***** Dataset records *****
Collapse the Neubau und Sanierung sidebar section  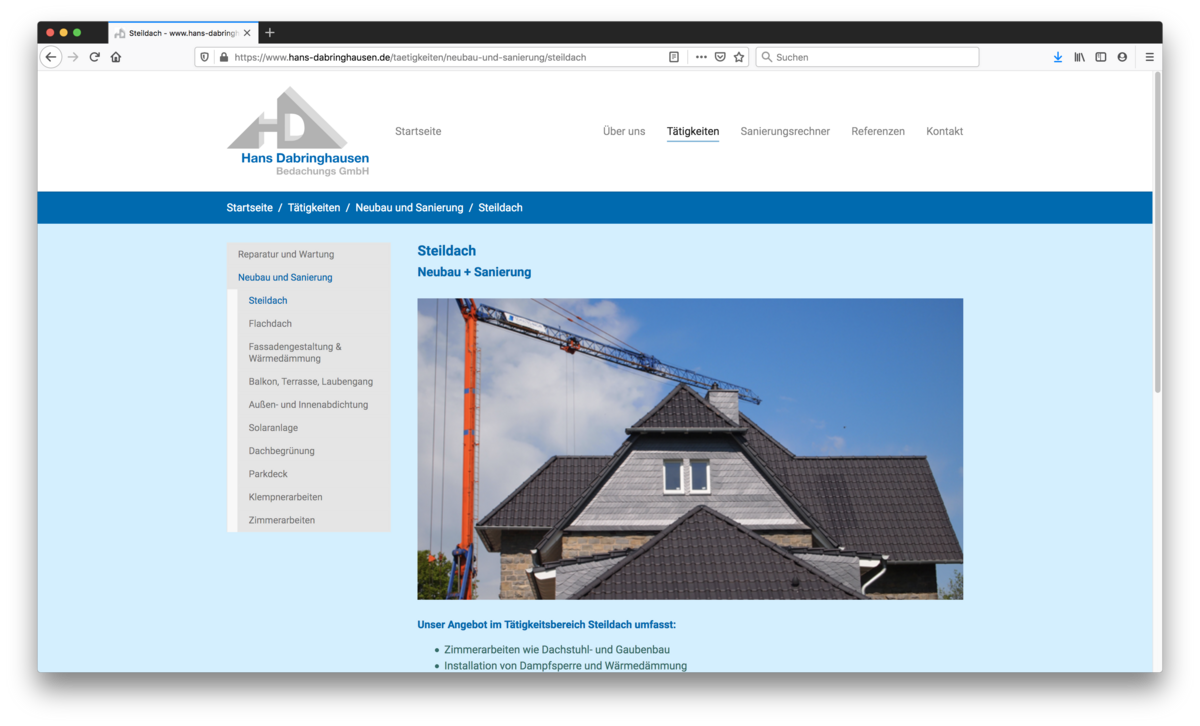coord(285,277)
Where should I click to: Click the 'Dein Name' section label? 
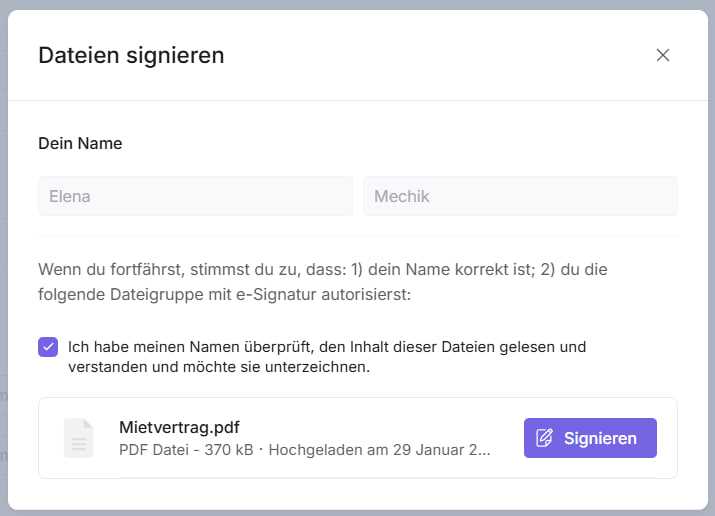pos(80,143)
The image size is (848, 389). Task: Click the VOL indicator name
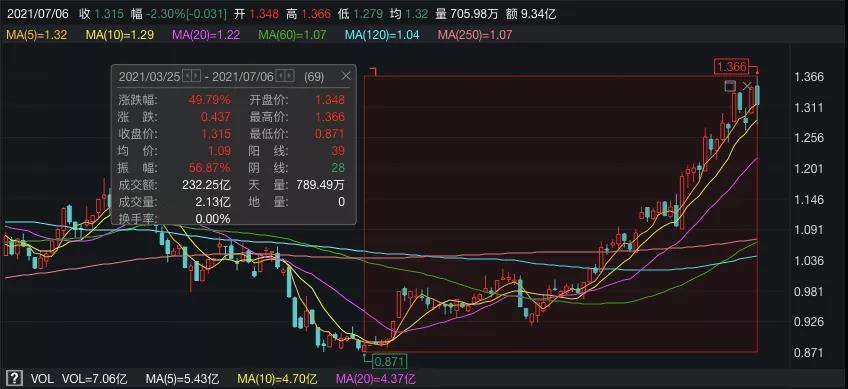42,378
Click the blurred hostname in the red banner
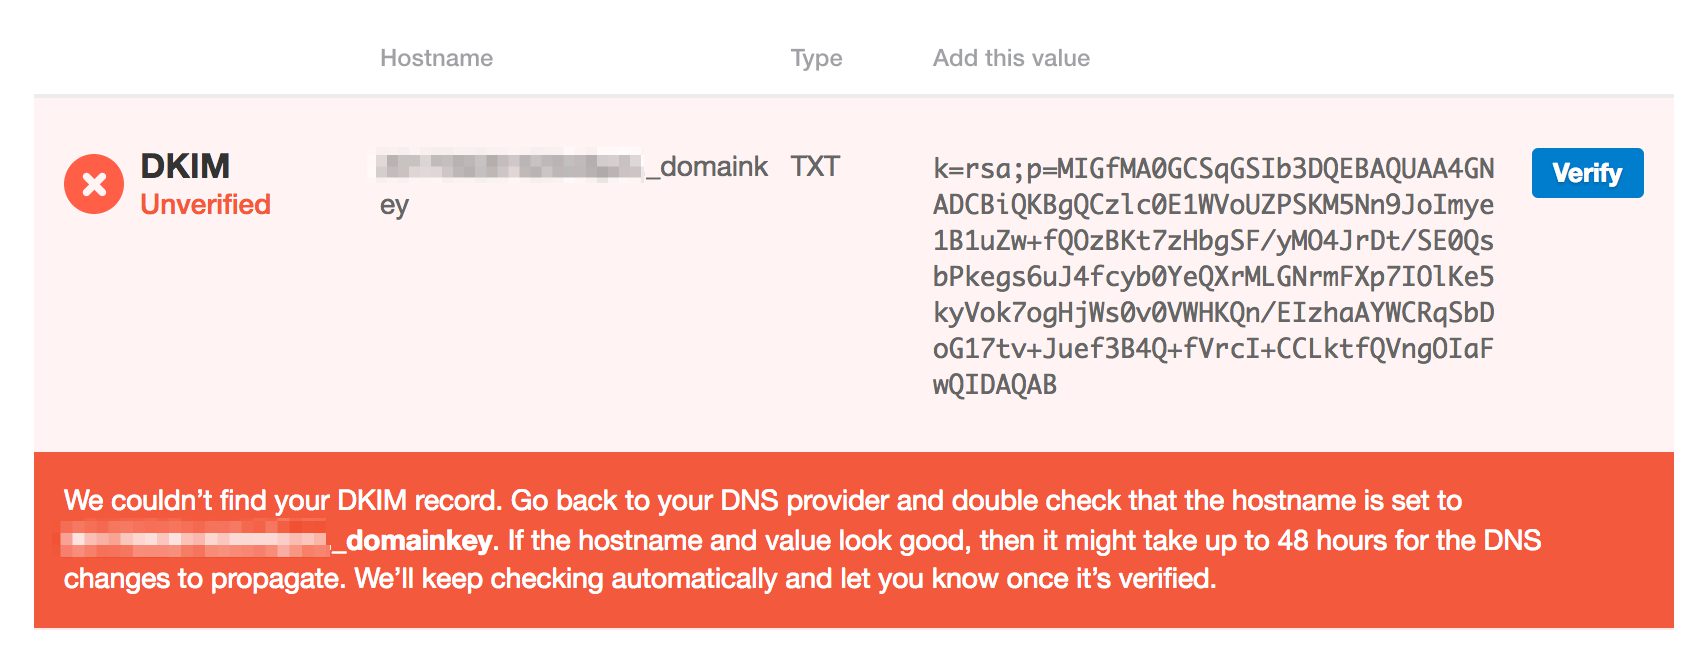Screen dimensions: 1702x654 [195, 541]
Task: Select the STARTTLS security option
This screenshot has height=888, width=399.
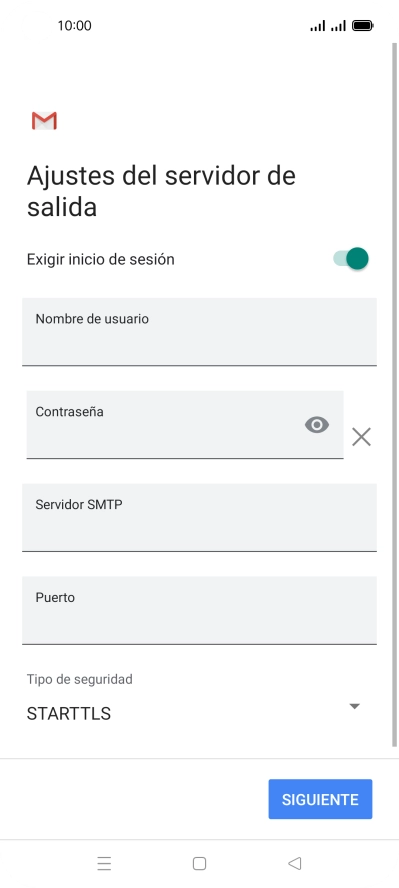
*****
— Work to be completed —
Here the requirement is to restate exactly the line holding "Where should I" and every later line through the end of the material, omitting pictures.

— Response for this exercise —
Where should I click to: Click the 'Dein Name' section label? 
pos(80,143)
The image size is (848, 389). Task: Click the VOL indicator name
42,378
Click the blurred hostname in the red banner
Screen dimensions: 1702x654 [195, 541]
Task: Select the STARTTLS security option
This screenshot has height=888, width=399.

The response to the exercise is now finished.